The article brings up the issue of Out-of-Africa (Replacement) vs. Multiregional models, but does not clearly come out directly in favor of either one. But by setting up a scenario in which two human lineages are present throughout the Old World in the last 100 ka, the possibility is opened up for these lineages to accrue genetic differences simply by drift or even by selection, then to come into contact again and admix, and for the “archaic” genes to be incorporated into the newer (and modern) genome (introgressive hybridization; cf Evans et al. 2006, Garrigan and Kingan 2007, Hawks and Cochran 2006).
Schillaci does note that the Levantine sample
exhibits a slightly closer genetic relationship to Neandertals (d=0.7318) than to Upper Paleolithic Europeans (d=0.7483). . . . This observed relationship is probably not the result of phenotypic convergence, and likely reflects a slightly more recent common ancestry and/or perhaps hybridization between early modern humans and Neandertals (Trinkaus, 2007). (p. 6)
However, he later notes,
In the present study, the relationship between early modern humans from the Levant and early Australasians (d=0.348) is more than 2.1 times closer than between early modern humans and Neandertals (d=0.7318), and Neandertals do not show a close relationship with early Australasians (d=1.2615). If the observed relationship between Neandertals and early modern humans is the product of hybridization, there is no craniometric evidence indicating that there was substantial introgression of Neandertal alleles into the dispersing modern human population… (p. 7)

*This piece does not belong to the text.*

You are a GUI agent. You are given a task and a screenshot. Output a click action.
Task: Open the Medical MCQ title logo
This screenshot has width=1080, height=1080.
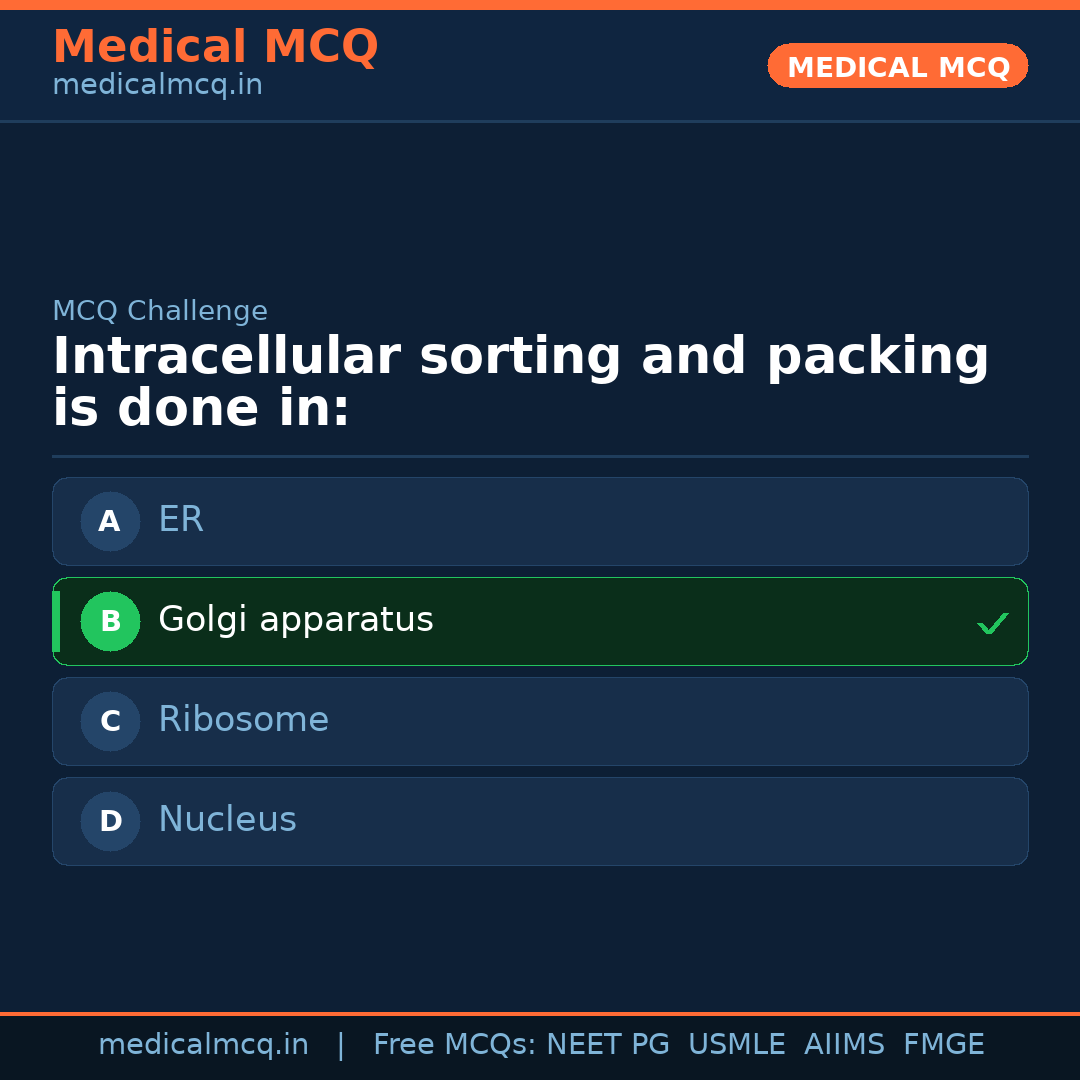pyautogui.click(x=215, y=46)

Can Schillaci make these claims about “genetic relationship[s]” based on his data? Let’s look at the opening line of the abstract: “This study examines the genetic affinities of various modern human groupings using a multivariate analysis of morphometric data.” A rewording might be: This study examines the craniofacial affinities of various modern human groupings, and to thereby infer genetic relationships. Basically, Schillaci assumes that genetic relationships between populations are accurately reflected in facial anatomy, a bold statement to make. Indeed, he acknowledges the problems with this assumption, but also cites studies (which I haven’t yet read) suggest that craniometric variation in humans throughout the world fits a neutral model of genetic variation. So, Schillaci talks about genetic relationships throughout the paper, but these aren’t based on actual genetic data, but rather inferences from craniometric data–quite confusing. His aforementioned lack of evidence for introgression between neandertals and early modern humans does not preclude real genetic evidence for introgression (cf. what I cf-ed above.)
What I care about: the study allows for, and possibly corroborates, a Multiregional model of human evolution (of course, what I really care about is the possibility of such a model prior to, and in the early stages of, the genus Homo). Hey, I guess old-school craniometrics hasn’t outlived its usefulness in physical anthropology.
Evans PD et al. 2006. Evidence that the adaptive allele of the brain size gene microcephalin introgressed into Homo sapiens from an archaic Homo lineage. Proc Nat Acad Sci 103(48): 18178-18183.
Garrigan D and SB Kingan. 2007. Archaic Human Admixture. Curr Anthropol 48(6): 895-902.
Hawks J and GM Cochran. 2006. Dynamics of adaptive introgression from archaic to modern humans. Paleoanthropol 4: 101-115.
Schillaci M, in press. Human cranial diversity and evidence for an ancient lineage of modern humans. J Hum Evol xx: 1-13.